_REQUIREMENT_
Using the thesis summary below, say whether each statement agrees with it: (a) the study concerns Lyndon Johnson's escalation of the Vietnam War in 1965; (b) the research method is a quantitative statistical analysis; (c) Prospect Theory is called the most influential descriptive theory of decision-making under risk. Answer each with yes or no and quote the deciding words of the summary.

Loss aversion, risk acceptance, and powerful leaders' deviations from rationality. A prospect-theoretical application to the American escalation of the Vietnam War.
Hennings, Pauline Sophie (2020)
Civil wars, a global pandemic, climate change, riots and terrorist attacks: the list of current crises is long, and it keeps on getting longer. It is, therefore, vitally important to understand powerful, yet oftentimes irrational leaders’ decision-making in crisis situations under risk and uncertainty. With this thesis, I aim at doing just that. More precisely, I apply Kahneman and Tversky’s Prospect Theory, which is the most influential descriptive theory of decision-making under risk, to the single-case study of former U.S. President Lyndon Johnson’s escalation of the Vietnam War in 1965. The applied research method is a qualitative content analysis of recently de-classified U.S. government documents and public speeches. I show successfully that Prospect Theory’s fundamental concepts of loss aversion and risk acceptance, provide a substantial explanatory value of leader’s irrational deviations from pursuing the highest expected utility, when making decisions in crisis situations. I conclude that the understanding of a past leader’s decision-making process, that this thesis offers, can help understand present leaders’ decision-making behavior in current crises, and may even aid to prevent future crises.

_DATASET ENTRIES_
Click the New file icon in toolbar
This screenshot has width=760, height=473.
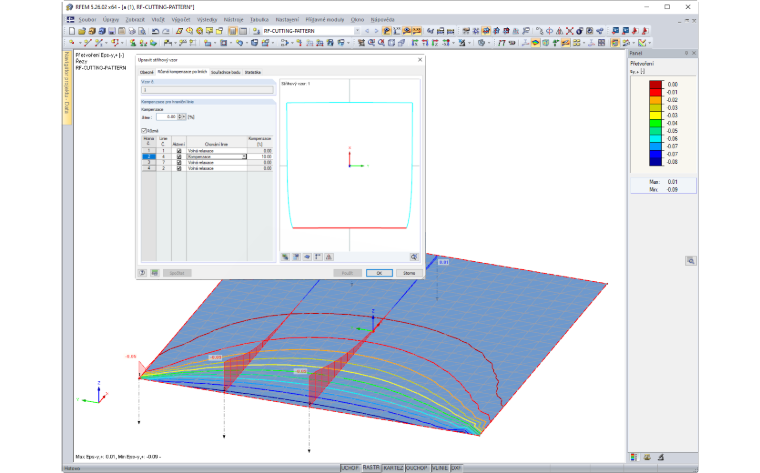coord(72,31)
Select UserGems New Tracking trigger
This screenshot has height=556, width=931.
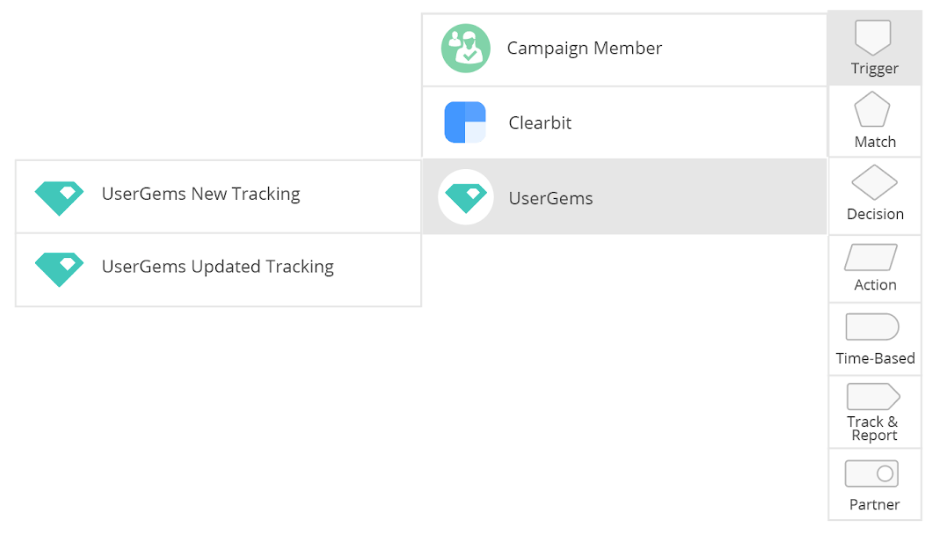coord(218,196)
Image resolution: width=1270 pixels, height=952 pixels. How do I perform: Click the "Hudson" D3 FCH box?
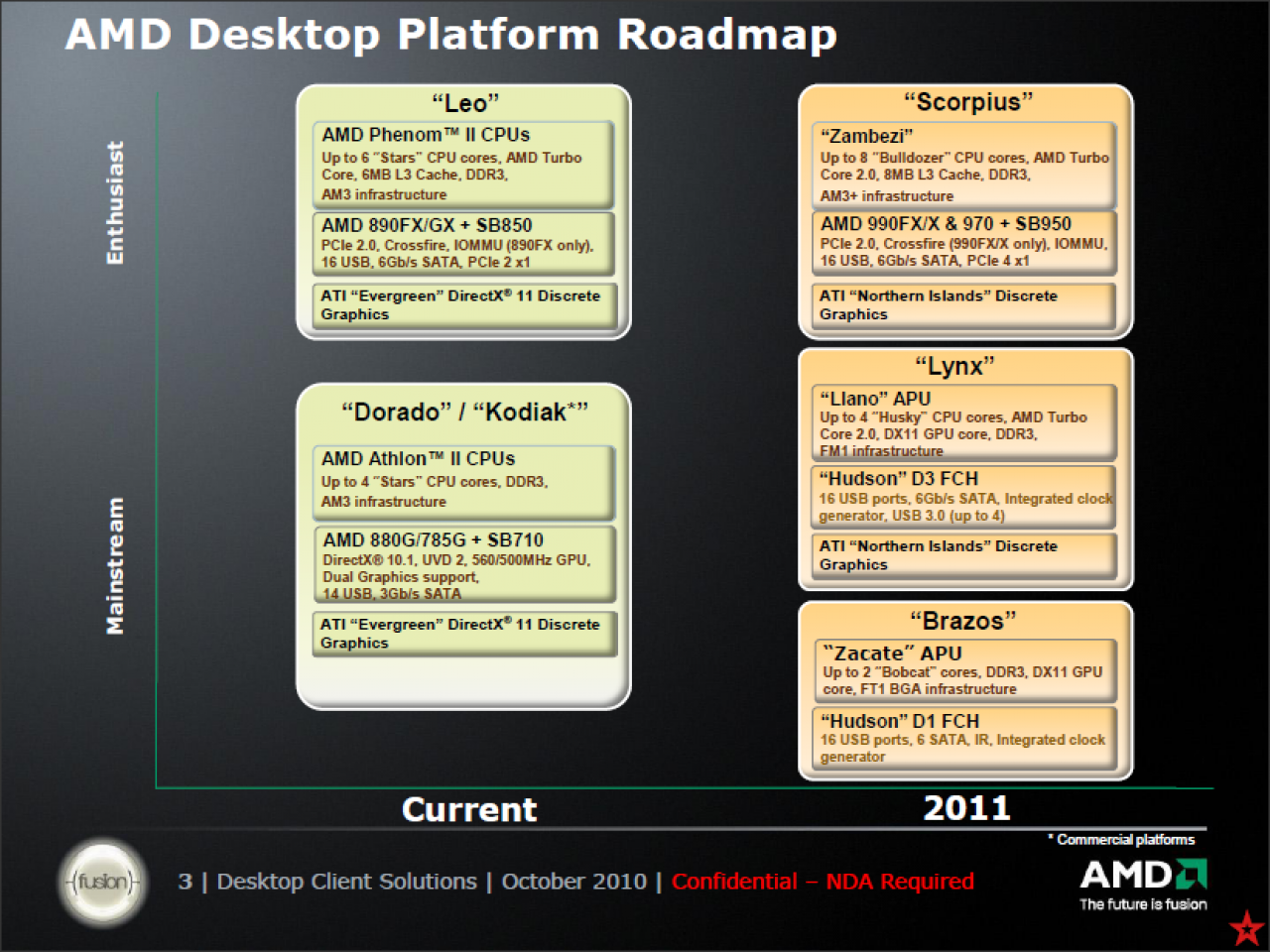(963, 496)
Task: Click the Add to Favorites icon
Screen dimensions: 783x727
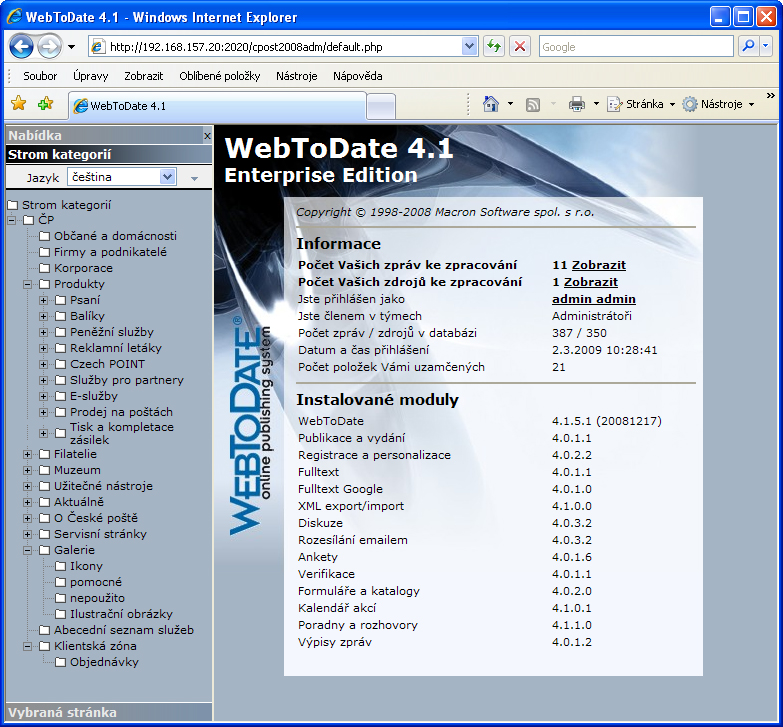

_EXERCISE RESULT_
(a) Yes: "former U.S. President Lyndon Johnson’s escalation of the Vietnam War in 1965"
(b) No: "The applied research method is a qualitative content analysis"
(c) Yes: "which is the most influential descriptive theory of decision-making under risk"